## Required work
Retype the entire listing, keeping every word as it is.

** Exercise material follows **

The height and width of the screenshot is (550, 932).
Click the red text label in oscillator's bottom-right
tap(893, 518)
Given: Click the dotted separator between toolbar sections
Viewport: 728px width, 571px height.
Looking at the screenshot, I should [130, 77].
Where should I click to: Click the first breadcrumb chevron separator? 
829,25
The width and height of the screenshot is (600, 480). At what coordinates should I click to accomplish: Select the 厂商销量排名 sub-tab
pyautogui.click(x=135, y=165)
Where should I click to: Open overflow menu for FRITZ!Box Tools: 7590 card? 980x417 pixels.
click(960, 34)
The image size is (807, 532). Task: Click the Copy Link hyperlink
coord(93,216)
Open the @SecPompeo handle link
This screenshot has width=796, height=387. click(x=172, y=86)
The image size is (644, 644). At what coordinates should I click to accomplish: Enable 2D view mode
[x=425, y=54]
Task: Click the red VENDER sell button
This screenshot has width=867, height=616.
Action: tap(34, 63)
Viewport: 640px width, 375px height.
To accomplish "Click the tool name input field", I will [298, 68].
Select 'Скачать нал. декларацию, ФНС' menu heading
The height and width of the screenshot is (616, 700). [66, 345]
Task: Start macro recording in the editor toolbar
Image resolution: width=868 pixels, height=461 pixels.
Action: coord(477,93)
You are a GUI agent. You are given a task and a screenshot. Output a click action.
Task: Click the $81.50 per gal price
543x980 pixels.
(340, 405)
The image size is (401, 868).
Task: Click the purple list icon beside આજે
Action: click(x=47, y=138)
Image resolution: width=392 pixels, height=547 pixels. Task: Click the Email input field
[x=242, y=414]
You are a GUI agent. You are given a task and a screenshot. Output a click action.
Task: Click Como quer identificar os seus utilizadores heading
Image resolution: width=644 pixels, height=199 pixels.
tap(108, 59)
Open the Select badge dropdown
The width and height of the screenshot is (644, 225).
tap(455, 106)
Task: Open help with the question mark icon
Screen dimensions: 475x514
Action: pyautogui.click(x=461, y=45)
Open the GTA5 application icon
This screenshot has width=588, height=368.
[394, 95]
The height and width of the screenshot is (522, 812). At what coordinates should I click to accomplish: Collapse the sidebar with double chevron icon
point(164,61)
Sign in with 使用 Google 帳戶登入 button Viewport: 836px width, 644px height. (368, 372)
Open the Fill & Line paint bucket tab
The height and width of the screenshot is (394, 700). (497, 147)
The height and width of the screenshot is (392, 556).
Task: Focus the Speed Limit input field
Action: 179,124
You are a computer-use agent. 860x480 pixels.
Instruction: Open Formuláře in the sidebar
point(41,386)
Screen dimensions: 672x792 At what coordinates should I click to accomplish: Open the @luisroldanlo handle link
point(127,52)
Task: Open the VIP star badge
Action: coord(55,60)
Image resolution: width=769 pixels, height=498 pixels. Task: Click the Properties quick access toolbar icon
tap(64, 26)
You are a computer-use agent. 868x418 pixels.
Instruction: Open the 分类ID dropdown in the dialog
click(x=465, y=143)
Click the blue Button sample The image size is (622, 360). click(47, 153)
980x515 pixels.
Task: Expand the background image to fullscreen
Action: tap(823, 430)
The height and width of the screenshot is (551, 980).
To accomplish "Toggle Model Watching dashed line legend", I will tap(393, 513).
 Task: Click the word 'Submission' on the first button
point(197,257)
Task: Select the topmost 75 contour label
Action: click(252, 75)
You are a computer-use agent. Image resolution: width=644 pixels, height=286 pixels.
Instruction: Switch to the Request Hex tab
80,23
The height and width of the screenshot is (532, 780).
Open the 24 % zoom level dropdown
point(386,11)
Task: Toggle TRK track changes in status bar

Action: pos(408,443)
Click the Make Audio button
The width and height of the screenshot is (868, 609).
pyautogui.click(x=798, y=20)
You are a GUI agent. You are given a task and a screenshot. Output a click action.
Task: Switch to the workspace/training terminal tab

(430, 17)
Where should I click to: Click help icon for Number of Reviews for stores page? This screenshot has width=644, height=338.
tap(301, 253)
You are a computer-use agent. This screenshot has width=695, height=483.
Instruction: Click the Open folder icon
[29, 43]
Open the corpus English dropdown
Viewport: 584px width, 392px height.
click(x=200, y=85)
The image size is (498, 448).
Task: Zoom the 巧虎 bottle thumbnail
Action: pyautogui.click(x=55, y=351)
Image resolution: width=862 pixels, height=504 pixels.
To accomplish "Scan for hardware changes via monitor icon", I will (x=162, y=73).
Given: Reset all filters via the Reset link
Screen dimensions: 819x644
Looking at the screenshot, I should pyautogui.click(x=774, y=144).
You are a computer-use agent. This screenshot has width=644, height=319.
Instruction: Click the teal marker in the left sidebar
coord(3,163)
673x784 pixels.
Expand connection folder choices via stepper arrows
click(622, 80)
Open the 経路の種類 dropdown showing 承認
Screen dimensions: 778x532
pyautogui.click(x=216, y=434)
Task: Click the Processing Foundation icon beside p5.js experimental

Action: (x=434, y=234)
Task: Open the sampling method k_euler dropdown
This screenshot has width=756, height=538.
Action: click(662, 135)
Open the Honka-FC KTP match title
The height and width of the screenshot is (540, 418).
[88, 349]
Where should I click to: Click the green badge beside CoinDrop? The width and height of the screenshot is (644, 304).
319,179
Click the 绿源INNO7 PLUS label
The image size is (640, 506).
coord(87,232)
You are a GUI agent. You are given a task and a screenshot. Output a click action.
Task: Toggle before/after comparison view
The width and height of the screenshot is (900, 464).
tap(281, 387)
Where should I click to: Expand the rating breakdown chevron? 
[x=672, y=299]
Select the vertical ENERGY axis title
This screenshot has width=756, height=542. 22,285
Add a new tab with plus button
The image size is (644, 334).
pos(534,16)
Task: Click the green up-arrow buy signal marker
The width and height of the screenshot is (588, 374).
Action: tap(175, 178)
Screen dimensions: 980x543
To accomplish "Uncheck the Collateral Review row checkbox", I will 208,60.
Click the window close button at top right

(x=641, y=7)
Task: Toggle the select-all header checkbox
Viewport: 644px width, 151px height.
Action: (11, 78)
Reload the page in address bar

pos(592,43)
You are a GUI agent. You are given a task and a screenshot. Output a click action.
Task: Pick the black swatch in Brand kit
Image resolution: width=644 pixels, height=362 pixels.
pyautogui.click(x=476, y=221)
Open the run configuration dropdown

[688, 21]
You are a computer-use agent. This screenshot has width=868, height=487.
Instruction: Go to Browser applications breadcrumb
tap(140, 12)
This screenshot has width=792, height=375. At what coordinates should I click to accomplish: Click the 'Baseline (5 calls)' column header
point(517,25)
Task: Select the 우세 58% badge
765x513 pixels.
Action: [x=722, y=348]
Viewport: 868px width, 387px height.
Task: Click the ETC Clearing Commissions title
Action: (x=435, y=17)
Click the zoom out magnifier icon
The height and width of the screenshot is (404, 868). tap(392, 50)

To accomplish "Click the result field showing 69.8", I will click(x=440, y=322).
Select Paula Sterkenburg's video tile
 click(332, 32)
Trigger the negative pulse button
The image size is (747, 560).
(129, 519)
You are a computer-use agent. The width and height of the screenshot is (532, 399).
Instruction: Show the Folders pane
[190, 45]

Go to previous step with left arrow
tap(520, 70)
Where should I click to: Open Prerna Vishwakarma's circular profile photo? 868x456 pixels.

** End of Exercise material **

## Result for this exercise
The height and width of the screenshot is (550, 932).
Click the red text label in oscillator's bottom-right
tap(893, 518)
Given: Click the dotted separator between toolbar sections
Viewport: 728px width, 571px height.
Looking at the screenshot, I should [130, 77].
Where should I click to: Click the first breadcrumb chevron separator? 
829,25
The width and height of the screenshot is (600, 480). At what coordinates should I click to accomplish: Select the 厂商销量排名 sub-tab
pyautogui.click(x=135, y=165)
Where should I click to: Open overflow menu for FRITZ!Box Tools: 7590 card? 980x417 pixels.
click(960, 34)
The image size is (807, 532). Task: Click the Copy Link hyperlink
coord(93,216)
Open the @SecPompeo handle link
This screenshot has width=796, height=387. click(x=172, y=86)
The image size is (644, 644). At what coordinates should I click to accomplish: Enable 2D view mode
[x=425, y=54]
Task: Click the red VENDER sell button
This screenshot has width=867, height=616.
Action: tap(34, 63)
Viewport: 640px width, 375px height.
To accomplish "Click the tool name input field", I will [298, 68].
Select 'Скачать нал. декларацию, ФНС' menu heading
The height and width of the screenshot is (616, 700). [66, 345]
Task: Start macro recording in the editor toolbar
Image resolution: width=868 pixels, height=461 pixels.
Action: coord(477,93)
You are a GUI agent. You are given a task and a screenshot. Output a click action.
Task: Click the $81.50 per gal price
543x980 pixels.
(340, 405)
The image size is (401, 868).
Task: Click the purple list icon beside આજે
Action: click(x=47, y=138)
Image resolution: width=392 pixels, height=547 pixels. Task: Click the Email input field
[x=242, y=414]
You are a GUI agent. You are given a task and a screenshot. Output a click action.
Task: Click Como quer identificar os seus utilizadores heading
Image resolution: width=644 pixels, height=199 pixels.
tap(108, 59)
Open the Select badge dropdown
The width and height of the screenshot is (644, 225).
tap(455, 106)
Task: Open help with the question mark icon
Screen dimensions: 475x514
Action: pyautogui.click(x=461, y=45)
Open the GTA5 application icon
This screenshot has width=588, height=368.
[394, 95]
The height and width of the screenshot is (522, 812). At what coordinates should I click to accomplish: Collapse the sidebar with double chevron icon
point(164,61)
Sign in with 使用 Google 帳戶登入 button Viewport: 836px width, 644px height. (368, 372)
Open the Fill & Line paint bucket tab
The height and width of the screenshot is (394, 700). (497, 147)
The height and width of the screenshot is (392, 556).
Task: Focus the Speed Limit input field
Action: 179,124
You are a computer-use agent. 860x480 pixels.
Instruction: Open Formuláře in the sidebar
point(41,386)
Screen dimensions: 672x792 At what coordinates should I click to accomplish: Open the @luisroldanlo handle link
point(127,52)
Task: Open the VIP star badge
Action: coord(55,60)
Image resolution: width=769 pixels, height=498 pixels. Task: Click the Properties quick access toolbar icon
tap(64, 26)
You are a computer-use agent. 868x418 pixels.
Instruction: Open the 分类ID dropdown in the dialog
click(x=465, y=143)
Click the blue Button sample The image size is (622, 360). click(47, 153)
980x515 pixels.
Task: Expand the background image to fullscreen
Action: tap(823, 430)
The height and width of the screenshot is (551, 980).
To accomplish "Toggle Model Watching dashed line legend", I will tap(393, 513).
 Task: Click the word 'Submission' on the first button
point(197,257)
Task: Select the topmost 75 contour label
Action: click(252, 75)
You are a computer-use agent. Image resolution: width=644 pixels, height=286 pixels.
Instruction: Switch to the Request Hex tab
80,23
The height and width of the screenshot is (532, 780).
Open the 24 % zoom level dropdown
point(386,11)
Task: Toggle TRK track changes in status bar

Action: pos(408,443)
Click the Make Audio button
The width and height of the screenshot is (868, 609).
pyautogui.click(x=798, y=20)
You are a GUI agent. You are given a task and a screenshot. Output a click action.
Task: Switch to the workspace/training terminal tab

(430, 17)
Where should I click to: Click help icon for Number of Reviews for stores page? This screenshot has width=644, height=338.
tap(301, 253)
You are a computer-use agent. This screenshot has width=695, height=483.
Instruction: Click the Open folder icon
[29, 43]
Open the corpus English dropdown
Viewport: 584px width, 392px height.
click(x=200, y=85)
The image size is (498, 448).
Task: Zoom the 巧虎 bottle thumbnail
Action: pyautogui.click(x=55, y=351)
Image resolution: width=862 pixels, height=504 pixels.
To accomplish "Scan for hardware changes via monitor icon", I will (x=162, y=73).
Given: Reset all filters via the Reset link
Screen dimensions: 819x644
Looking at the screenshot, I should pyautogui.click(x=774, y=144).
You are a computer-use agent. This screenshot has width=644, height=319.
Instruction: Click the teal marker in the left sidebar
coord(3,163)
673x784 pixels.
Expand connection folder choices via stepper arrows
click(622, 80)
Open the 経路の種類 dropdown showing 承認
Screen dimensions: 778x532
pyautogui.click(x=216, y=434)
Task: Click the Processing Foundation icon beside p5.js experimental

Action: (x=434, y=234)
Task: Open the sampling method k_euler dropdown
This screenshot has width=756, height=538.
Action: click(662, 135)
Open the Honka-FC KTP match title
The height and width of the screenshot is (540, 418).
[88, 349]
Where should I click to: Click the green badge beside CoinDrop? The width and height of the screenshot is (644, 304).
319,179
Click the 绿源INNO7 PLUS label
The image size is (640, 506).
coord(87,232)
You are a GUI agent. You are given a task and a screenshot. Output a click action.
Task: Toggle before/after comparison view
The width and height of the screenshot is (900, 464).
tap(281, 387)
Where should I click to: Expand the rating breakdown chevron? 
[x=672, y=299]
Select the vertical ENERGY axis title
This screenshot has width=756, height=542. 22,285
Add a new tab with plus button
The image size is (644, 334).
pos(534,16)
Task: Click the green up-arrow buy signal marker
The width and height of the screenshot is (588, 374).
Action: tap(175, 178)
Screen dimensions: 980x543
To accomplish "Uncheck the Collateral Review row checkbox", I will 208,60.
Click the window close button at top right

(x=641, y=7)
Task: Toggle the select-all header checkbox
Viewport: 644px width, 151px height.
Action: (11, 78)
Reload the page in address bar

pos(592,43)
You are a GUI agent. You are given a task and a screenshot. Output a click action.
Task: Pick the black swatch in Brand kit
Image resolution: width=644 pixels, height=362 pixels.
pyautogui.click(x=476, y=221)
Open the run configuration dropdown

[688, 21]
You are a computer-use agent. This screenshot has width=868, height=487.
Instruction: Go to Browser applications breadcrumb
tap(140, 12)
This screenshot has width=792, height=375. At what coordinates should I click to accomplish: Click the 'Baseline (5 calls)' column header
point(517,25)
Task: Select the 우세 58% badge
765x513 pixels.
Action: [x=722, y=348]
Viewport: 868px width, 387px height.
Task: Click the ETC Clearing Commissions title
Action: (x=435, y=17)
Click the zoom out magnifier icon
The height and width of the screenshot is (404, 868). tap(392, 50)

To accomplish "Click the result field showing 69.8", I will click(x=440, y=322).
Select Paula Sterkenburg's video tile
 click(332, 32)
Trigger the negative pulse button
The image size is (747, 560).
(129, 519)
You are a computer-use agent. The width and height of the screenshot is (532, 399).
Instruction: Show the Folders pane
[190, 45]

Go to previous step with left arrow
tap(520, 70)
Where should I click to: Open Prerna Vishwakarma's circular profile photo? 868x456 pixels.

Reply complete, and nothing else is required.